Honda has been in the Indian market for more than decade but has not been able to garner a larger pie in terms of sales. Dependent on petrol models only, the Japanese car maker lost ground to the new entrants who offered cars with similar luxury features & Premiumness and most importantly with a diesel option.
Honda launched the Brio hatch in the compact car segment which is the largest in terms of sales in India but could not really create the necessary impact. Hence, Honda needed a model which could provide the required trust to the company and win back customer confidence.
The Japanese car maker took a bold step by introducing the first diesel car in the Indian market, the Amaze compact sedan. The Amaze if the first car from the Honda stable to feature a diesel engine which has been specifically made for the Indian market. The Amaze has helped the company with the necessary volumes and also elevated it to the fifth position.
We tested the Amaze diesel, petrol and petrol automatic. Let see is the Amaze is really an amazing product.
Honda launched the Amaze sedan in the Indian market on the 11th of April. The Amaze is built on the Brio platform and is currently manufactured at the company’s Noida plant. Honda has maintained a high local content of about 90% which helped the company to price the car on target against its main competitor Maruti Suzuki Swift Dzire.
India is the first country, where Honda offers the Amaze with Honda’s latest i-DTEC diesel engine technology. The car is also available with a 1.2 i-VTEC petrol with a manual and automatic transmission.
The styling of the Amaze is contemporary and draws styling cues from the Brio.. The Amaze features the same exterior concept Double Triangle’ Form on the Brio, conveying vibrant energy from nose to tail, and a sleek look that emphasizes its width and advanced styling.

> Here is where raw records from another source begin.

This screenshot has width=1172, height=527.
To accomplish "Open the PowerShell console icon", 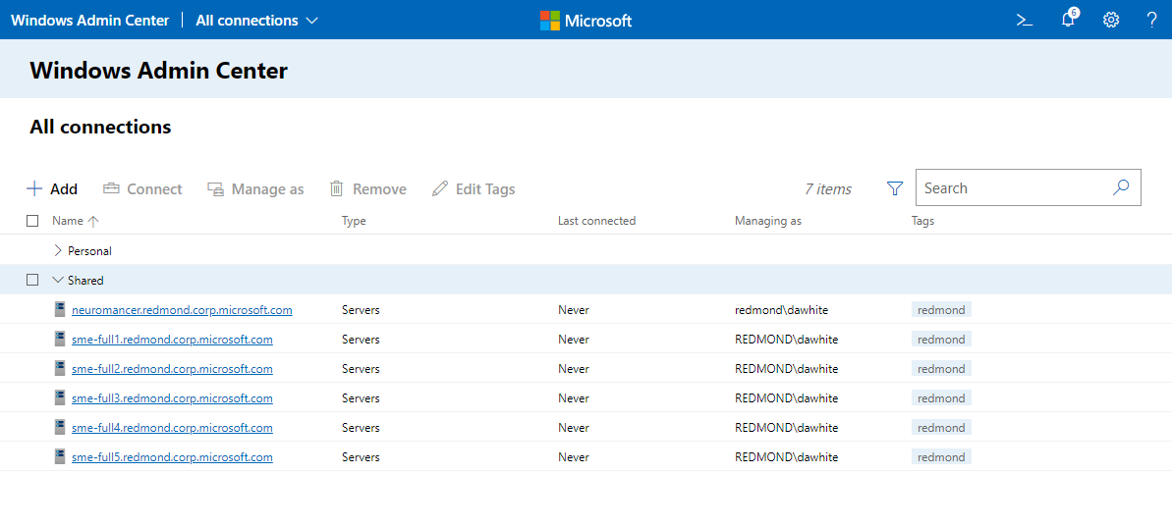I will click(1024, 20).
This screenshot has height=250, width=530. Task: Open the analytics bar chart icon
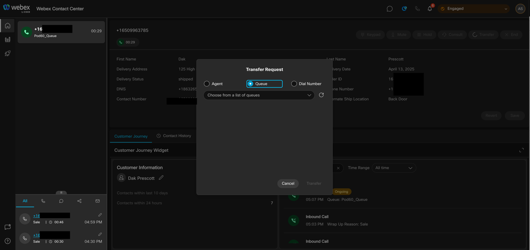(8, 39)
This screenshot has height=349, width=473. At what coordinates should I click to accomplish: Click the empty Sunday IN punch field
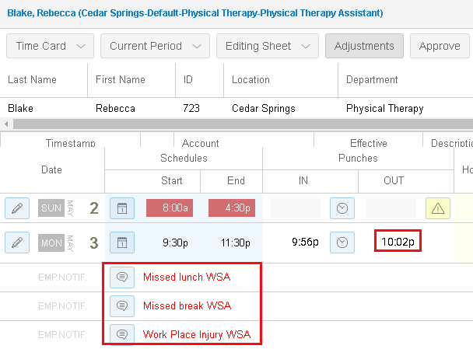tap(296, 208)
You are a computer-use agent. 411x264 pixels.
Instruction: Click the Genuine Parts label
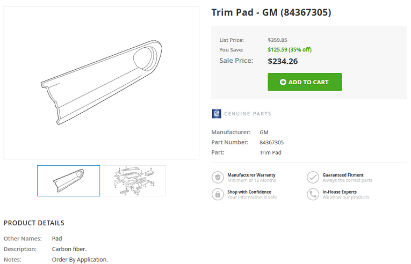(248, 114)
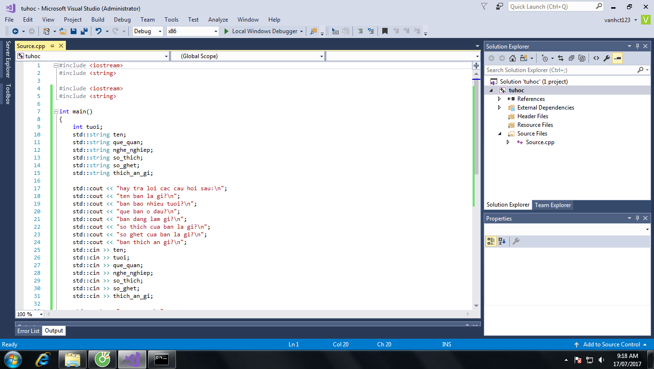Open the x86 platform dropdown
This screenshot has height=369, width=654.
[192, 31]
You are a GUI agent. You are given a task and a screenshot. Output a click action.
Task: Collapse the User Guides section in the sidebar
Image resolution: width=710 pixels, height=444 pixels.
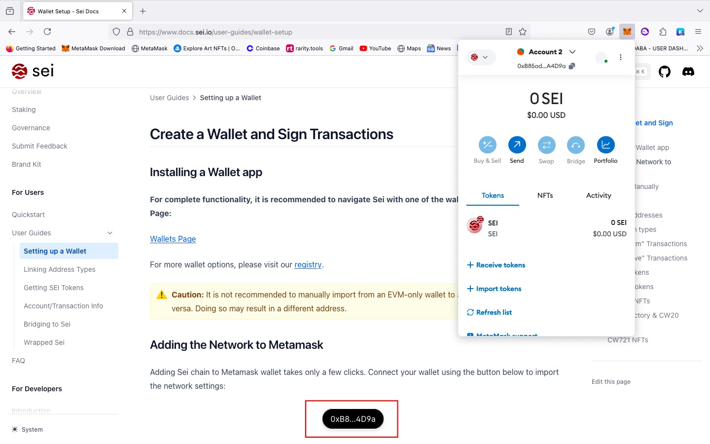tap(109, 232)
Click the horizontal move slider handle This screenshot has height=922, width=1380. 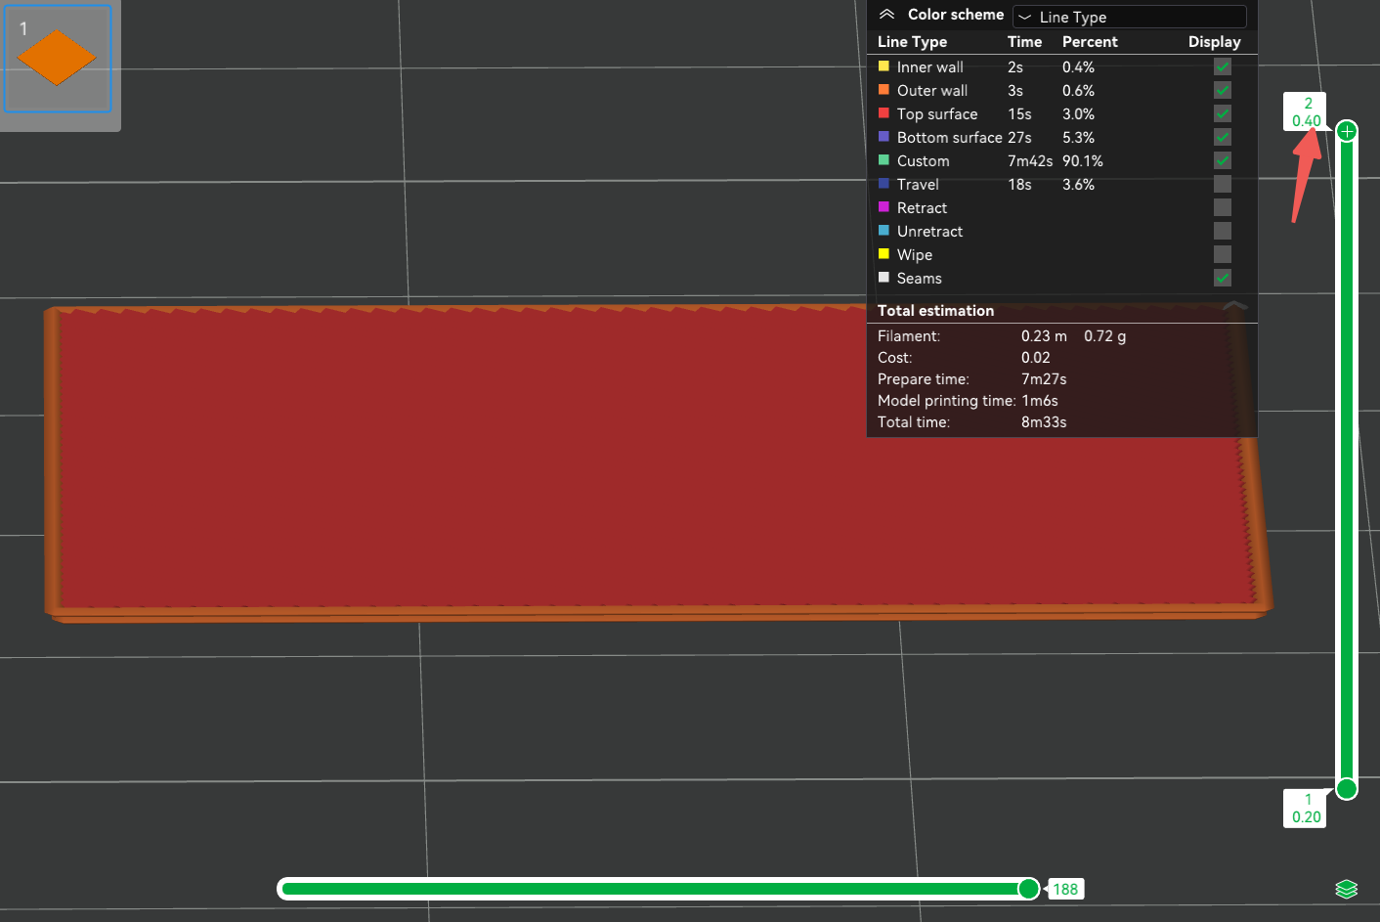[1028, 889]
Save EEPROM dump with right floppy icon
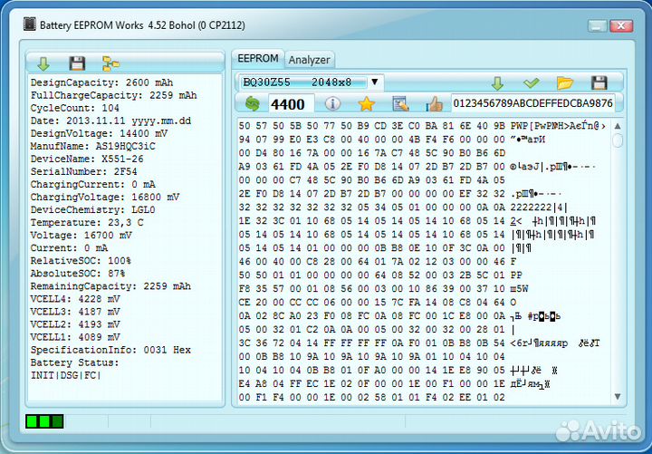The height and width of the screenshot is (454, 652). pos(599,82)
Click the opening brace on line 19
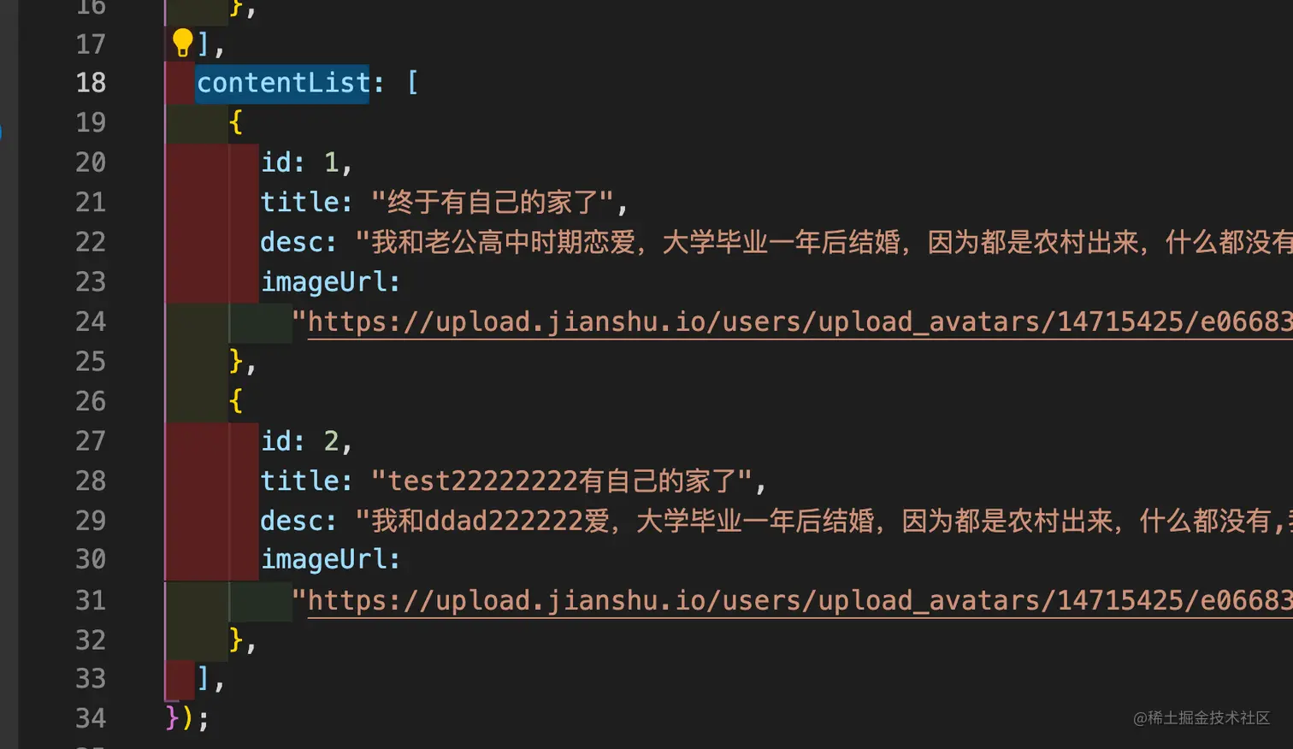This screenshot has height=749, width=1293. pos(236,122)
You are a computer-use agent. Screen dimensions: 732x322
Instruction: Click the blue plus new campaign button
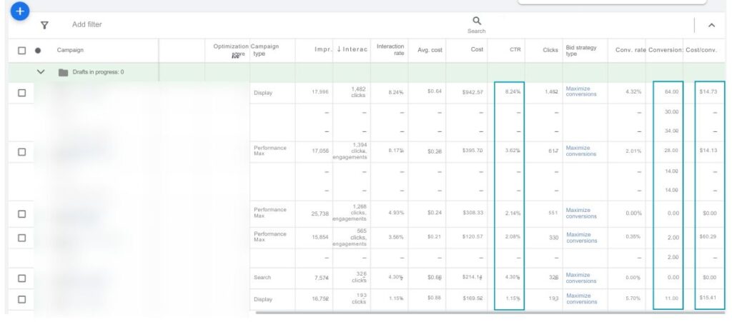(x=21, y=11)
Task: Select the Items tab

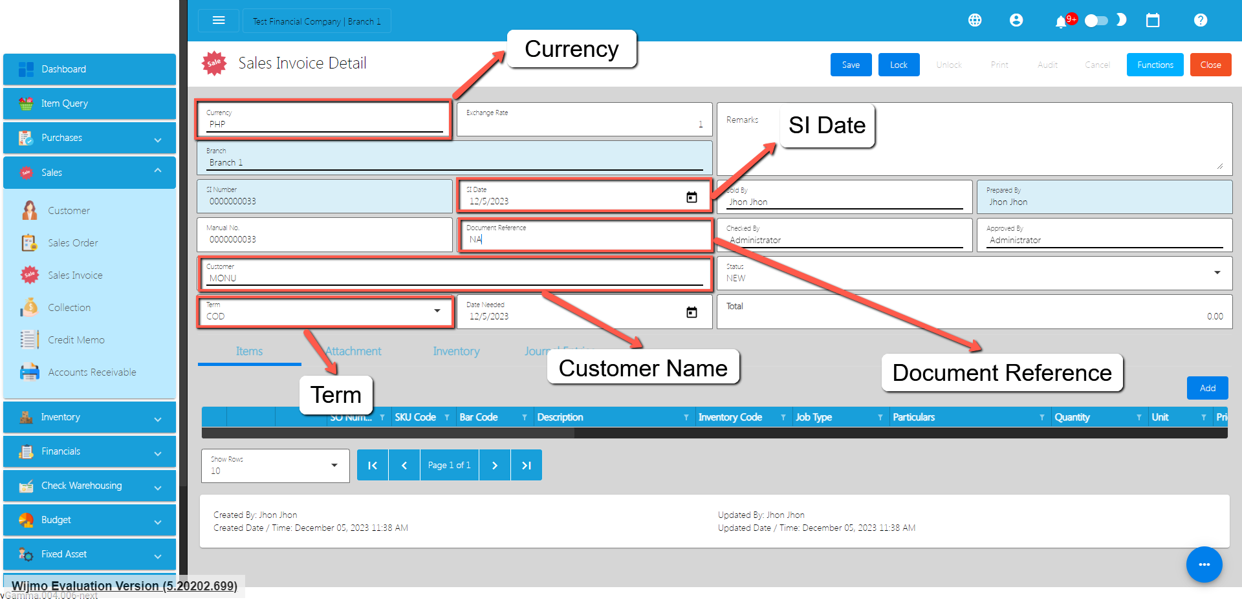Action: pyautogui.click(x=249, y=351)
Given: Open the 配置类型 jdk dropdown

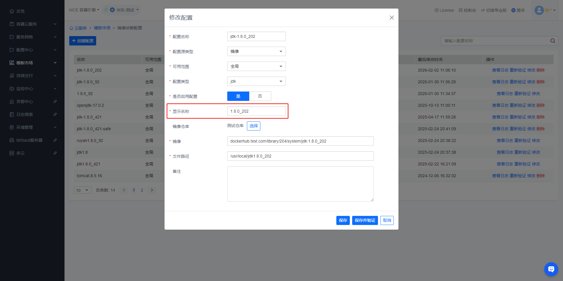Looking at the screenshot, I should (256, 81).
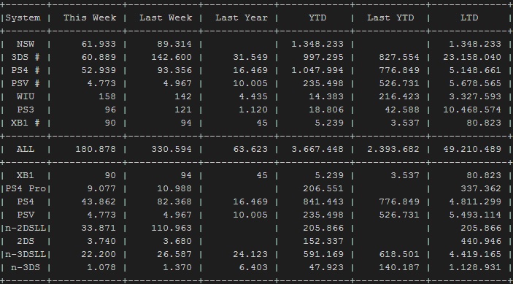Viewport: 513px width, 284px height.
Task: Select NSW This Week value 61.933
Action: [99, 45]
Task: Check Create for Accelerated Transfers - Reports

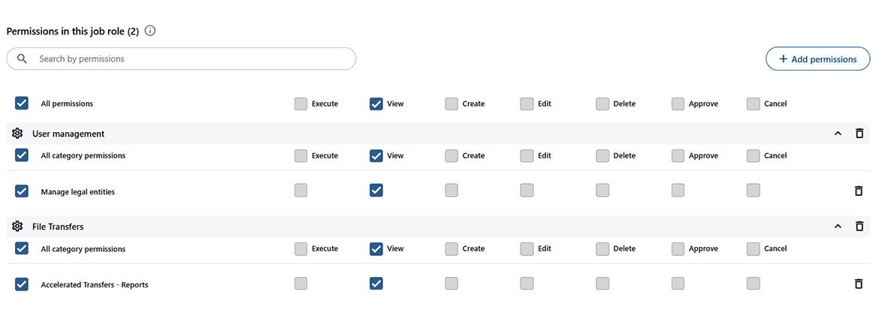Action: pos(452,284)
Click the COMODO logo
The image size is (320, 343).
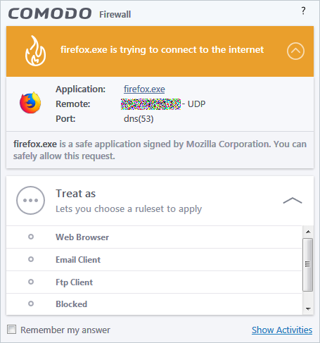tap(50, 13)
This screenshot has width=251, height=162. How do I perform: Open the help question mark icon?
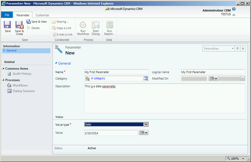pyautogui.click(x=234, y=9)
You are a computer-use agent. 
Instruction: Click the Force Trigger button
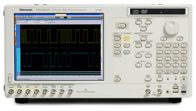[148, 79]
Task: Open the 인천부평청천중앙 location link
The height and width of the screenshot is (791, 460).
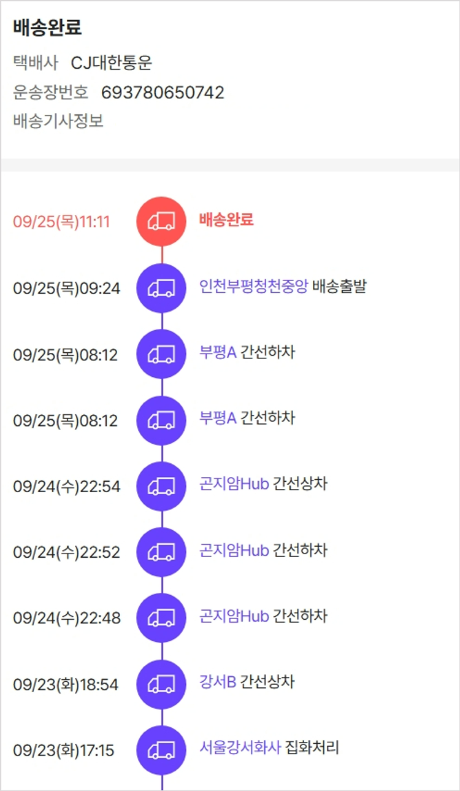Action: tap(253, 286)
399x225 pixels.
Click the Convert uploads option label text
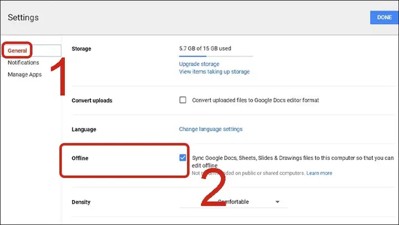(x=255, y=100)
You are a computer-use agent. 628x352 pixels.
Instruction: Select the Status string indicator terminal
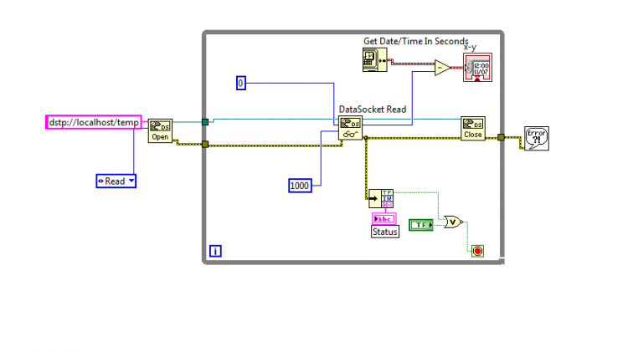click(x=384, y=219)
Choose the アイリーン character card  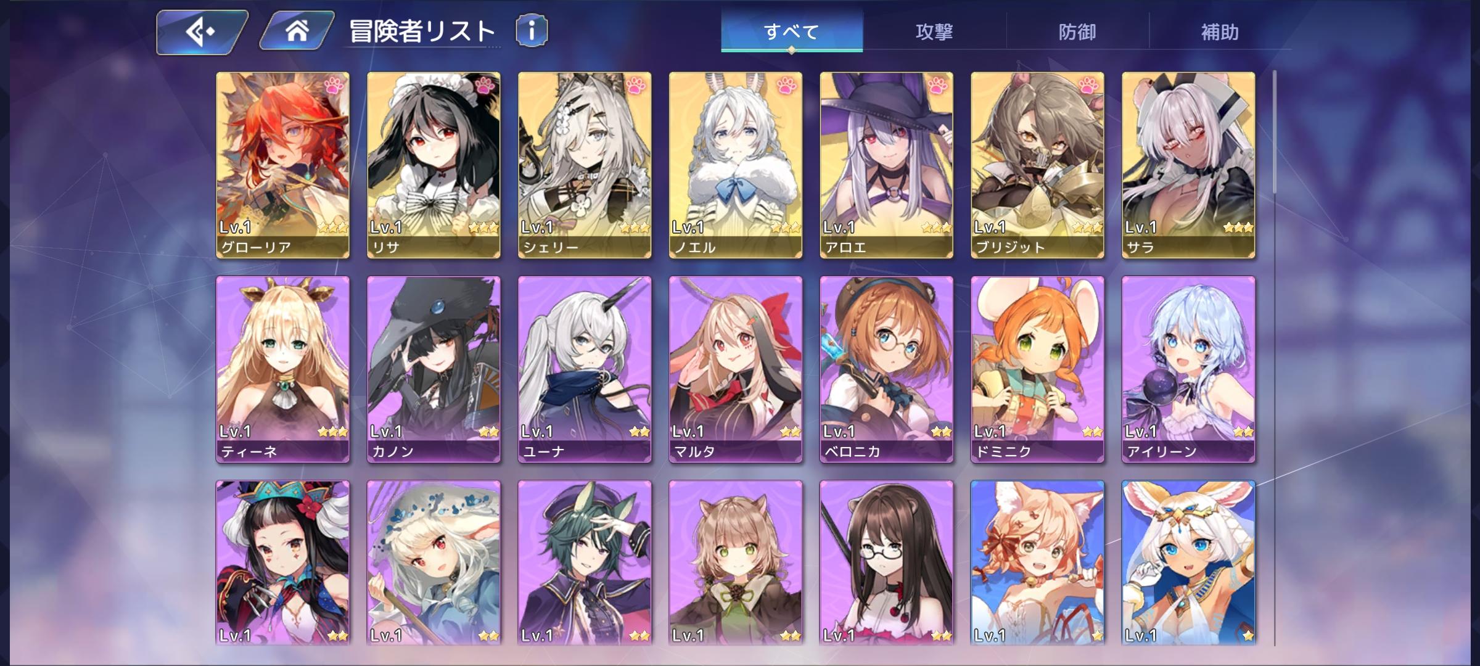tap(1188, 369)
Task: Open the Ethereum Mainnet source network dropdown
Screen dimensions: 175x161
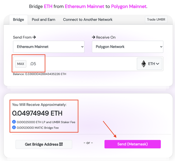Action: [x=49, y=47]
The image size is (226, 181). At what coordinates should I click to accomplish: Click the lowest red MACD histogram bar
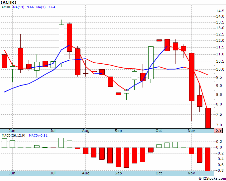208,159
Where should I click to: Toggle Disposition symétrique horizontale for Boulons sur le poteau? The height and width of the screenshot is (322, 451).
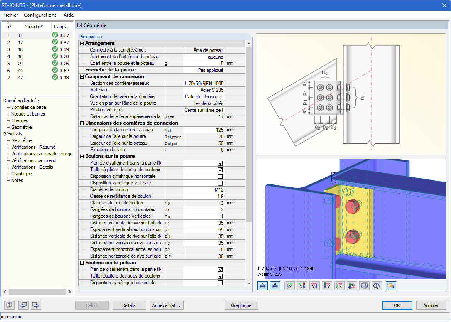tap(221, 283)
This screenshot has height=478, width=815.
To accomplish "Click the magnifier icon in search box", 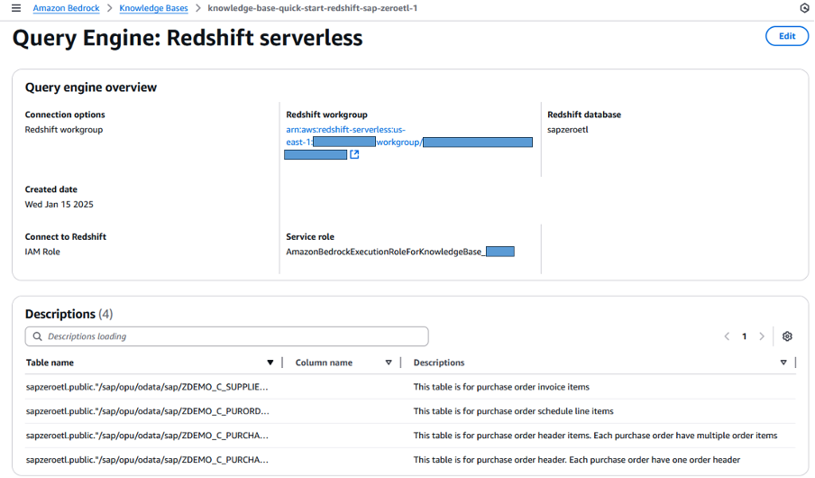I will click(x=37, y=336).
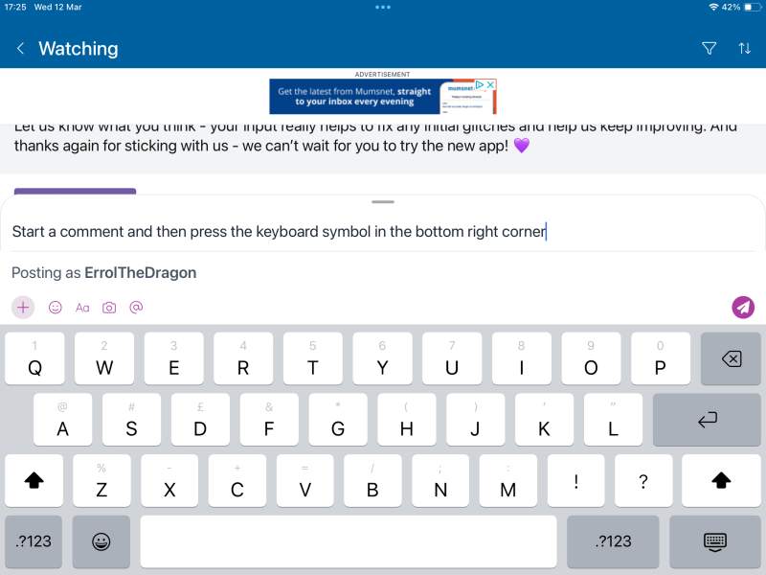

There is no much differentiation when viewed from the front expect the new 2 slot horizontal chrome grille with the Honda badge at the centre.
The overall profile is aerodynamic with the boot neatly integrated at the rear. Compared to competition compact sedans the Amaze seems a lot more proportionate. From the side too, the car seems decent as compared to the Swift which looks like an extended hatch. The chrome granish on the rear gives the car a slightly premium look.
Other features include side indicators on ORVMS and stylish alloy wheels. (The diesel and petrol variants are equipped with a different design allow wheels). Side indicators on the ORVMs are standard on the VX model and can electrically controlled and folded by just a touch of a button. Expect for the base variant E, all the other variants are offered with body coloured outer door handles and ORVMs. Honda is offering fog lamps on the top VX variant only, however one can always get it fixed as an accessory.
Step into the car and it feels no different than the Brio in the front. The Amaze gets the same dashboard, seats and interior finish as the Brio which seems a little downmarket for sedan of its class. The interior quality is not really upto the Honda mark and seems like the company has done some compromise to keep costs under check.
The seats are integrated which is a let down considering all cars in the similar price bracket offer seats with adjustable head restraints. Honda has focused more on the rear seats which offer a lot more space for the rear passengers keeping true to its concept of “man maximum, machine minimum” design calling for maximizing the space available for people and minimizing the space required for mechanical components.